Financial consequences apart, it is territory that will have to be sacrificed whether now or later. It is finally dawning on the leave leaders seeking a deal and some no deal with EU, that Northern Ireland is the price that England will have to pay for wrenching itself from EU. Many leavers are still in denial and think what happened to others in the colonies cannot surely happen to England. Reality unfortunately does not treat any country as the land of gods.
Blaming EU negotiators for not showing flexibility is silly. A country that has been giving lectures to the rest of the world on rule of law and follow procedures seems extraordinarily to want to be excluded from following rules itself. Is there any reason Britain should not follow rules of membership it signed up to and respect membership obligations that bind the club together in a vision?

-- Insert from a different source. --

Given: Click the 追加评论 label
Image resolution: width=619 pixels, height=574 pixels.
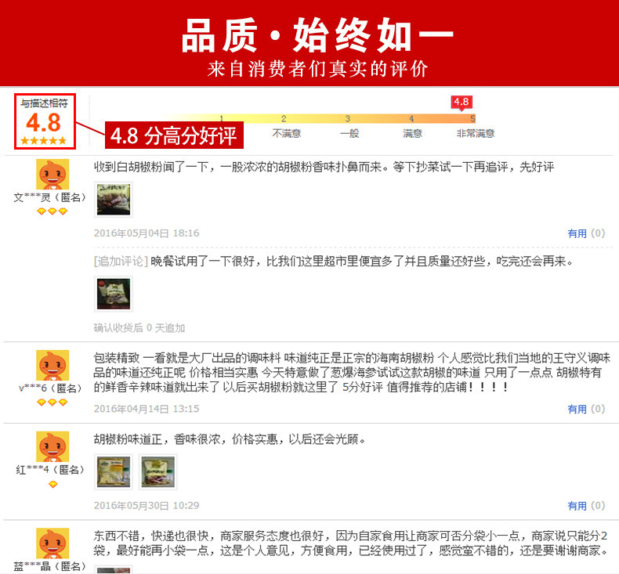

The EU came together with a vision. That vision has four pillars essential to it staying together. The EU has already given enough concessions to UK for it to remain attached with the European family. To expect the EU to weaken the pillars that maintain its unity for the sake of keeping Britain as a partner is quite frankly an ingenuous call. Do the leavers think Britain is so important that others should fall beneath the bus for the British? It is interesting that some Conservatives still think that England is above all the laws and rules it makes for ‘others’. Isn’t it arrogance beyond call?
It shouldn’t be difficult to understand the Northern Irish conundrum. Coming out of EU means that there will no longer be free movement of people or goods between the United Kingdom and Europe. Agreements will have to be made that benefit both Britain and EU.
Ireland (Southern Ireland) is part of EU and wants to stay in there. If there is no hard border between Northern Ireland and rest of Ireland, then surely goods can go without paying duties into each other’s territory and consequently into Europe. Similarly people can freely move in and out as if UK never came out of EU. However as Europeans go into Northern Ireland and then seek to go to England, they will be stopped at ports and airports as they will have to show passports. The British on the other hand could go into a part of Europe, that is Ireland, without problems!
It is the goods that EU is concerned about. Without a border, Northern Ireland could become a haven for smugglers trying to bypass EU tariffs. Without a hard border, the UK will effectively be within EU without having to follow its rules. So why would the EU permit that? Is it rocket science to understand that?
The problem is that if a hard border, really meaning a customs border, does come into existence, the Irish problem will start all over again with Republicanism resuming the campaign to unite Ireland while Unionists desperately trying to stay within UK.
Northern Ireland is the elephant in the room. It cannot be ignored but everyone wishes it wasn’t there. The only way the issue will be resolved is for England to let go off Northern Ireland and let it decide its own future, whether to emerge as an independent country or join the rest of Ireland. No doubt Sinn Fein is waiting for that moment. Sinn Fein is the largely Northern Irish Catholic party that wants to break away from Britain and join Republic of Ireland (Southern Ireland currently).
Even if stop gap agreements are made, somewhere in the future the so called independence of England can only become a reality if Northern Ireland is sacrificed. The alternative of course is to stay within Europe and trudge along with a unity Government in Northern Ireland as it was before the referendum.
If Northern Ireland moves away from UK, Scotland will inevitably want to do so as well. Brexit is an expensive territorial cost for England and Wales.
Nigel Farage is perhaps the only Brexiter who was honest enough and said that Brexit was about independence and nothing else. However he didn’t spell out the Irish dilemma, just as he didn’t venture into ultimate financial down turn for UK after Brexit. Freedom always comes at a price, both financial and territorial.
The choice in the final days of this faltering deal making exercise is simple. Either sacrifice Norther Ireland in the long run and gain freedom from Europe, or remain within Europe and keep the shaky status of Norther Ireland as it is.
In some ways it is the Northern Ireland’s Unionist Party (protestants who want to remain in the Union with Britain), the DUP (Democratic Unionist Party) which can make a decision for Britain now. It can keep on propping up a Conservative Government’s Brexit plans and lead to ultimate separation of Northern Ireland from UK or it can ditch that support, bring down Conservatives and insist on a second referendum to reverse the Brexit decision.